The blue line shows the extrapolated directory byte metric for all directory mirrors. This line should be pretty reliable except for the first few days in August 2010 when only a few directory mirrors reported directory bytes. But we cannot use this line, because it only reaches back to August 2010 and we want user statistics since August 2009.
The red line is our directory byte estimate based on the difference between written and read total bytes. I would have expected a bigger distance from the blue line or a much higher volatility. But great, in theory, the estimate still works fine.
Now, the green line is the same estimate, but only for directory mirrors reporting directory request statistics. We use the quotient of the red and green line to compute our "fraction" in the other graph. I marked the same four points with purple dots when our user number skyrocketed.
My conclusion would be that there need to be more and faster directory mirrors reporting directory request statistics than on those four days.

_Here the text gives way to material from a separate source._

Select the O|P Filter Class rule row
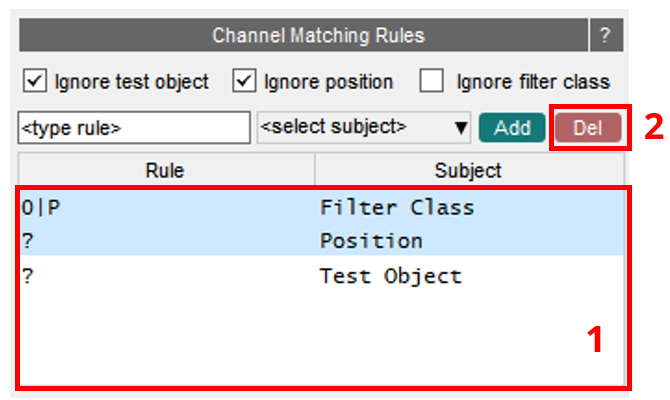670x400 pixels. click(x=322, y=208)
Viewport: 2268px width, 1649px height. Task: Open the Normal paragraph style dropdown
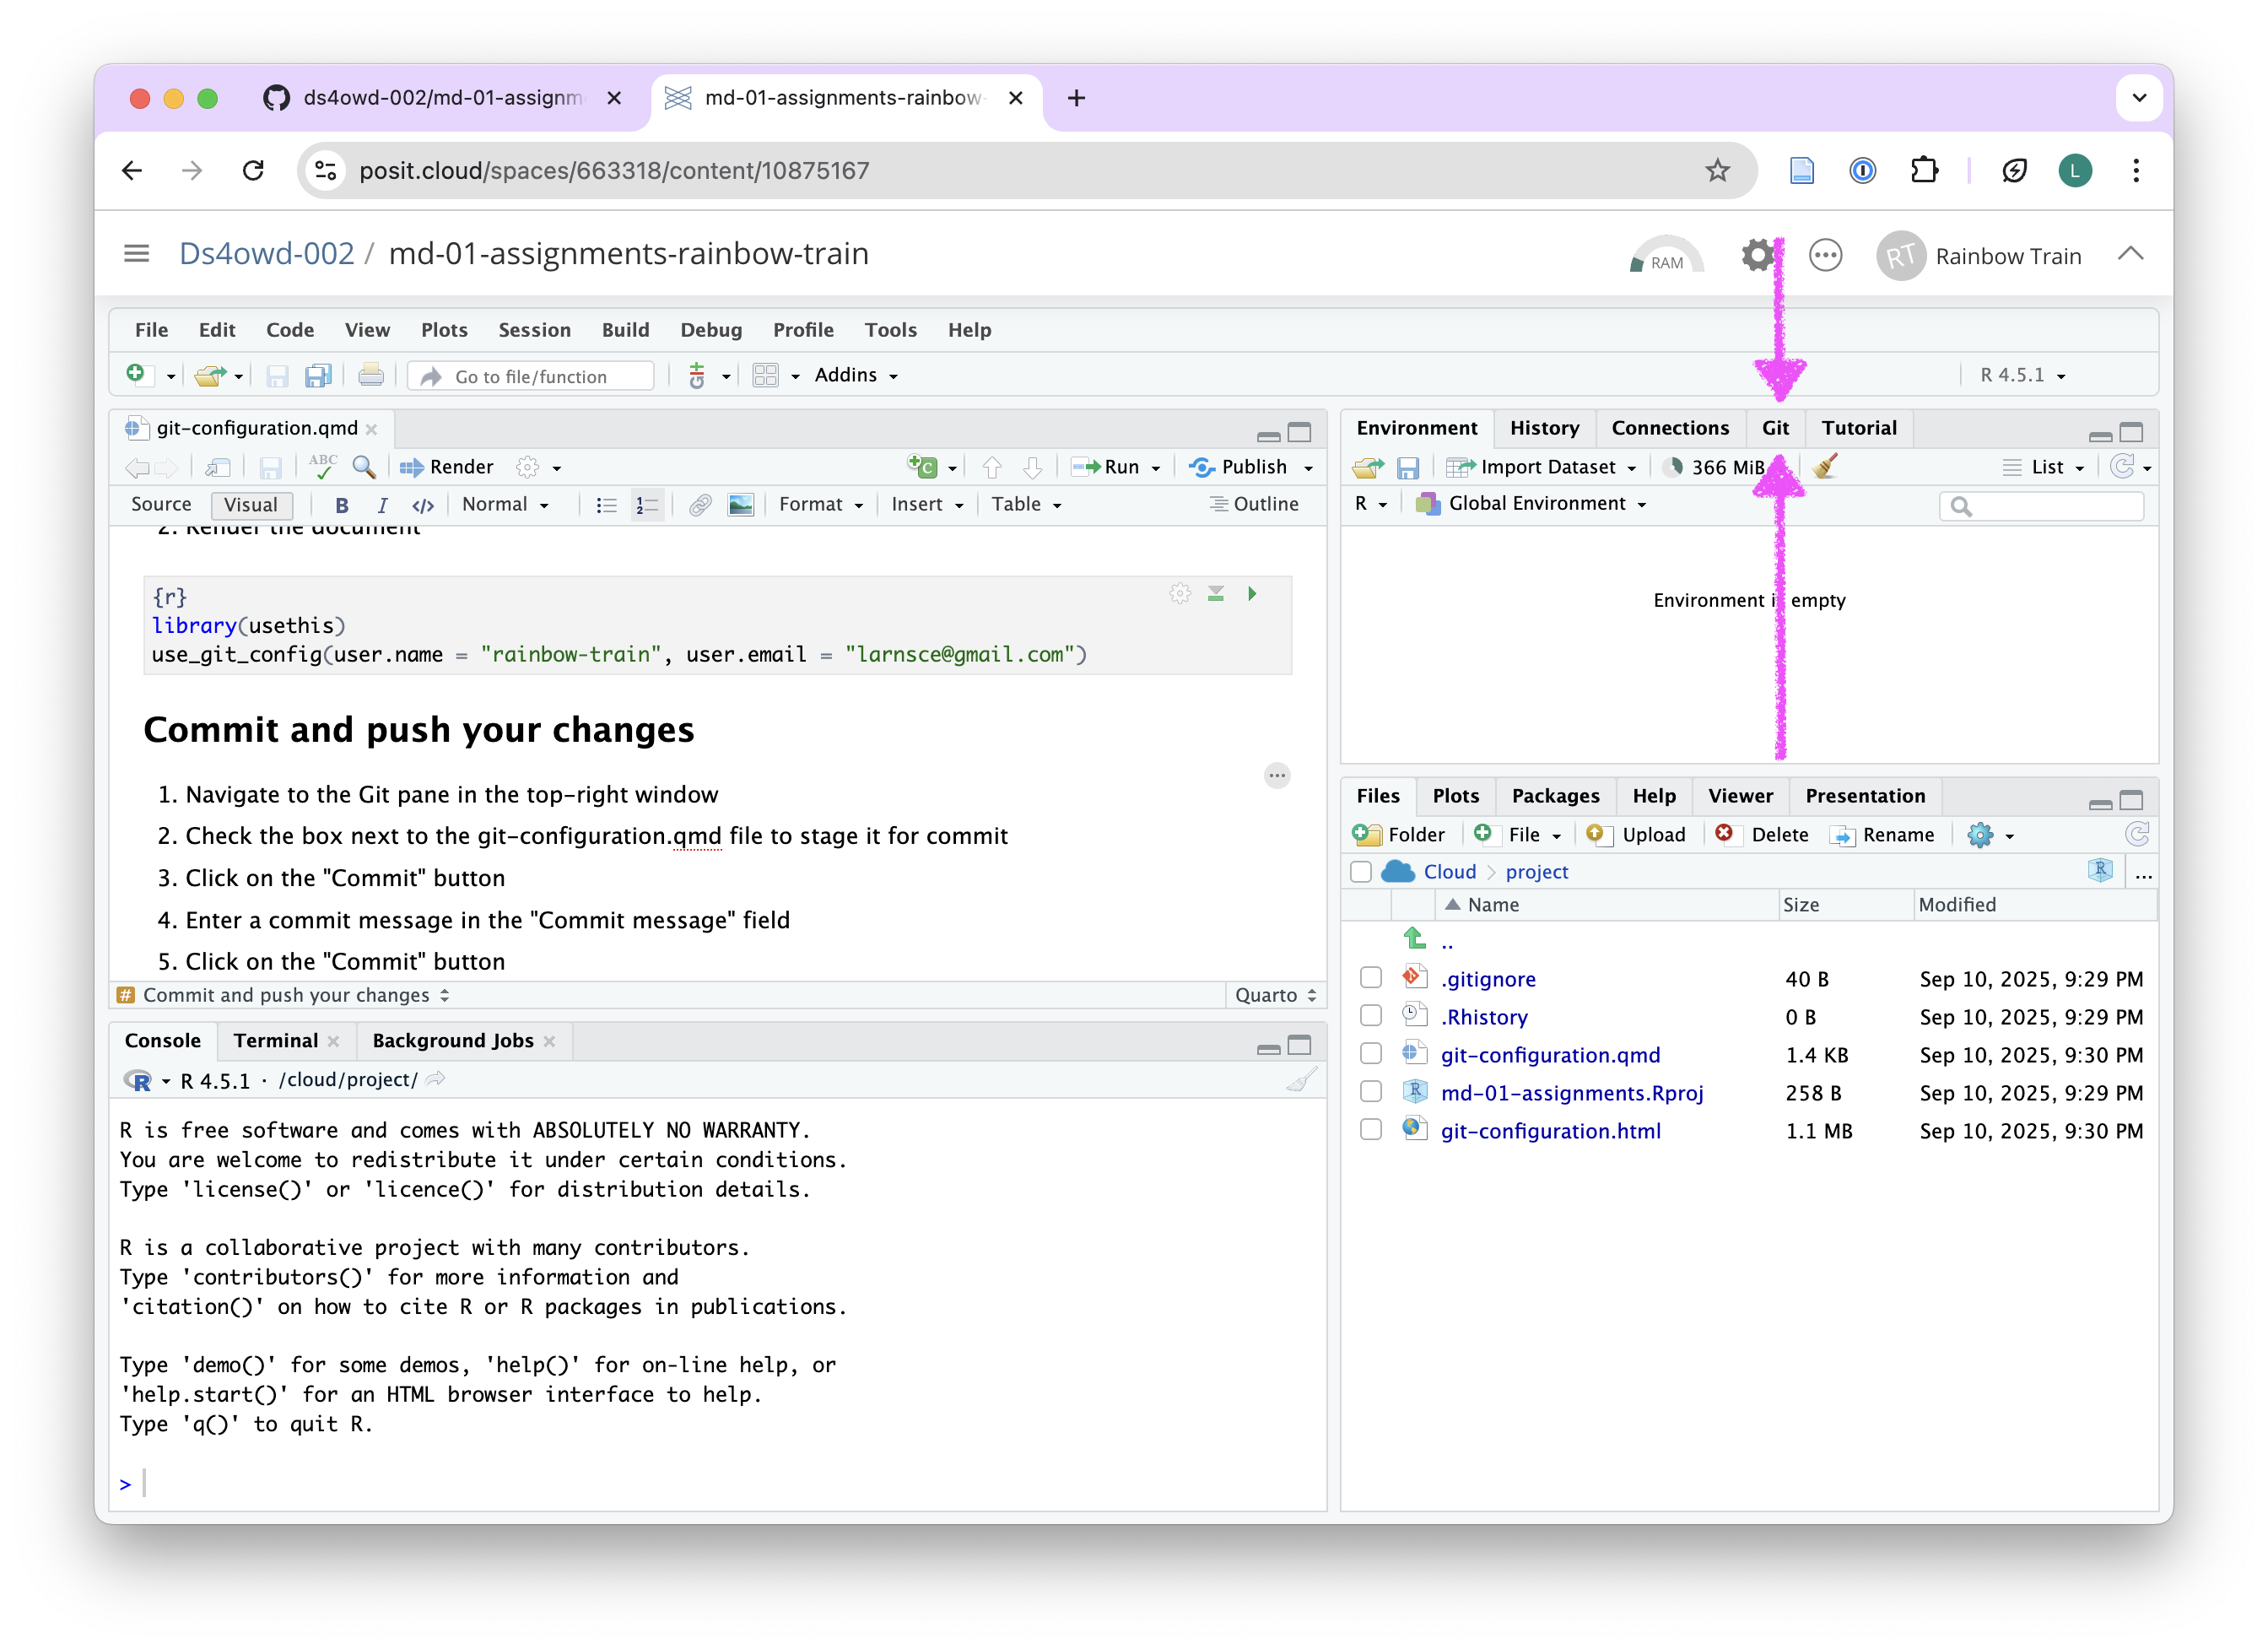point(504,505)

If we reach around 1/3 or 1/2, bandwidth-wise, of directory mirrors reporting directory request statistics, we should do okay.
My conclusion would be that there need to be more and faster directory mirrors reporting directory request statistics than on those four days. If we reach around 1/3 or 1/2, bandwidth-wise, of directory mirrors reporting directory request statistics, we should do okay.
Is there an easy way for us to track this fraction over time? I want to a) know where the fraction is now, and b) figure out if we should try to make it default in 0.2.2, or just harass the fast relays into setting it manually.